◆ **EXCERPTED TEXT**:
Access to safe drinking water remains a challenge to majority of Nigerians, especially those living in the rural areas. The recent Multiple Indicator Cluster Survey (MICS), conducted by the Government of Nigeria in 2016/17, indicates that about 40 per cent of households and about 69 million people do not have access to clean water sources.
In the rural areas, 19 million people walk long distances to collect unsafe water from lakes, streams and rivers.
The survey also said that Children without access to safe water are more likely to die in infancy and throughout childhood from waterborne diseases like Diarrhea, which remains the leading cause of death among children under ﬁve years of age in Nigeria.
It says waterborne diseases also contribute to stunting and stunted child is shorter than she or he could have been and will never be able to reach her or his full cognitive potential.
UNICEF also said that lack of safe water and sanitation also makes children vulnerable to other threats beyond health.
It also said many children in rural areas spend hours daily collecting water, missing out on the opportunity to go to school.
The Chief of Water, Sanitation and Hygiene, UNICEF Nigeria, Mr. Zaid Jurji said that “Improving water and sanitation services, as well as basic hygiene practices in Nigeria, calls for a strong commitment from all partners, the government, the civil society, the private sector and communities”.
He said that UNICEF, in collaboration with the Federal, State and Local Governments, has provided safe water through the WASH projects, during the past five years to over 8 million Nigerians living in rural areas.
“For Nigeria to achieve the global goal of providing access to safe water for every citizen by 2030, it needs to make water, together with sanitation and hygiene, a national priority. This goal is closely linked with three key results for the country – good health, environment sustainability and economic prosperity.” He said.

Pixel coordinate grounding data

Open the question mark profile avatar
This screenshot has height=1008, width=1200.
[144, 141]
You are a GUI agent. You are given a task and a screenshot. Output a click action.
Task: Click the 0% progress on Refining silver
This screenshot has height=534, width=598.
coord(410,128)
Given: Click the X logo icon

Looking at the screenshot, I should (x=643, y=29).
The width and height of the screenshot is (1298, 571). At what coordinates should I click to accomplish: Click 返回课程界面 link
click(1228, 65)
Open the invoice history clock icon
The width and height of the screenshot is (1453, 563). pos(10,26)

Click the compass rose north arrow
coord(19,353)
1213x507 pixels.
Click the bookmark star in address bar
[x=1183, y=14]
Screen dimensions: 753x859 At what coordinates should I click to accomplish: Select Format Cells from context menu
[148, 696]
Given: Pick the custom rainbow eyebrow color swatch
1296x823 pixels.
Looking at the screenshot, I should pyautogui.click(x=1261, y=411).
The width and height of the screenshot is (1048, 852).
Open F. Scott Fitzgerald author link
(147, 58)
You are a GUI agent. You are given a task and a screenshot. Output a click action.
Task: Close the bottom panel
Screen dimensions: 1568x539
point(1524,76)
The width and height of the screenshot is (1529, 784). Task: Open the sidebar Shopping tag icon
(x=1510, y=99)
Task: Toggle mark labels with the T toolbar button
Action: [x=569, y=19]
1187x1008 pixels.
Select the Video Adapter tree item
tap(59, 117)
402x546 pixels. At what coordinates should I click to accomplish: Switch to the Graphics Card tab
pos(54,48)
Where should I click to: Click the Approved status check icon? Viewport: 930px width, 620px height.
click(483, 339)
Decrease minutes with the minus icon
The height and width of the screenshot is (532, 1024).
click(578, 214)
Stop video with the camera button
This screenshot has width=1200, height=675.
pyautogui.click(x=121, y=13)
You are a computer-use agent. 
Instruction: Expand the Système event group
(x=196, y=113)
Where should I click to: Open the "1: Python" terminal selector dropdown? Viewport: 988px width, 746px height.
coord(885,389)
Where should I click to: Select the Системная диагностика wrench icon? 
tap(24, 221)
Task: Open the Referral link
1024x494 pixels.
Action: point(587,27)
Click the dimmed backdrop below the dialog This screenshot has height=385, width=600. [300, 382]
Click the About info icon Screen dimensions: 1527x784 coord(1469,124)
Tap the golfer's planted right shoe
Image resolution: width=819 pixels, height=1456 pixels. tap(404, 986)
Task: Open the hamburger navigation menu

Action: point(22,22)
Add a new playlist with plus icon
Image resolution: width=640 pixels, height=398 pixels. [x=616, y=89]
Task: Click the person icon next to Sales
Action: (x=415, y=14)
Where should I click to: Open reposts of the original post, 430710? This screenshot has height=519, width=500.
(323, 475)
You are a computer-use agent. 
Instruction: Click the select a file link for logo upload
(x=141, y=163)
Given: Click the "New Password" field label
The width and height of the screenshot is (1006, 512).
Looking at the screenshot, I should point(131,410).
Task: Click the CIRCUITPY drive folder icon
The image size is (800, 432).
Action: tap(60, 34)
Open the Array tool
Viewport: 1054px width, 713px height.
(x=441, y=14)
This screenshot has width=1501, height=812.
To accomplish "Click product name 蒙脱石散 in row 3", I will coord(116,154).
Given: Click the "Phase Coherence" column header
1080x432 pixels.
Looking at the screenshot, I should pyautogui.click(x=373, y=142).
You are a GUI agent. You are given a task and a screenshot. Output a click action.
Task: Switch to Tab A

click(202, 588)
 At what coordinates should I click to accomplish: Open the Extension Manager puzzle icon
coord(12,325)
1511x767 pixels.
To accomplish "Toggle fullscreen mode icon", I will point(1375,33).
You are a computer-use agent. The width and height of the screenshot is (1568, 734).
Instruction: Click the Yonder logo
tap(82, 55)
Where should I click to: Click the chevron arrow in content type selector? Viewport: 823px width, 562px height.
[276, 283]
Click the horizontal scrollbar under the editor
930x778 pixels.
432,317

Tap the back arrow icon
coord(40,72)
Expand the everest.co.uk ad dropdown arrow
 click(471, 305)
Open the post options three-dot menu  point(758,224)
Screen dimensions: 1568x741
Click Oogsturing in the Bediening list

◆ **REQUIRED TASKS**:
a – According to the text on safe drinking water in Nigeria, how many people in rural areas walk long distances to collect unsafe water?
b – Continue the text about safe drinking water in Nigeria from where it stops.

◆ **ANSWERS FOR THIS EXERCISE**:
a – 19 million people.

b –
The UNICEF WASH project is working with various communities in Nigeria to provide water sanitation which has led to some communities being Open Defecation Free.
A UNICEF water expert Dr. Ogundinmu Adedayo, said that most Nigerians suffer from lack of water due to lack of maintainance of water facilities in their localities.
“When you talk of water, it’s a worldwide phenomenon. But societies get the type of water system it wants and by that I mean when you put in a system and we all know the value of water to life essentially the life of young children, future leaders. If you don’t maintain it if you don’t sustain it, if you don’t use it properly and make sure it functions to serve you as and when you need ,the you are going to pay in terms of human loss is unimaginable”. He said.
He called for community ownership of water projects for the benefit of all.
International World Water Day is held annually on 22 March as a means of focusing attention on the importance of freshwater and advocating for the sustainable management of fresh water resources globally.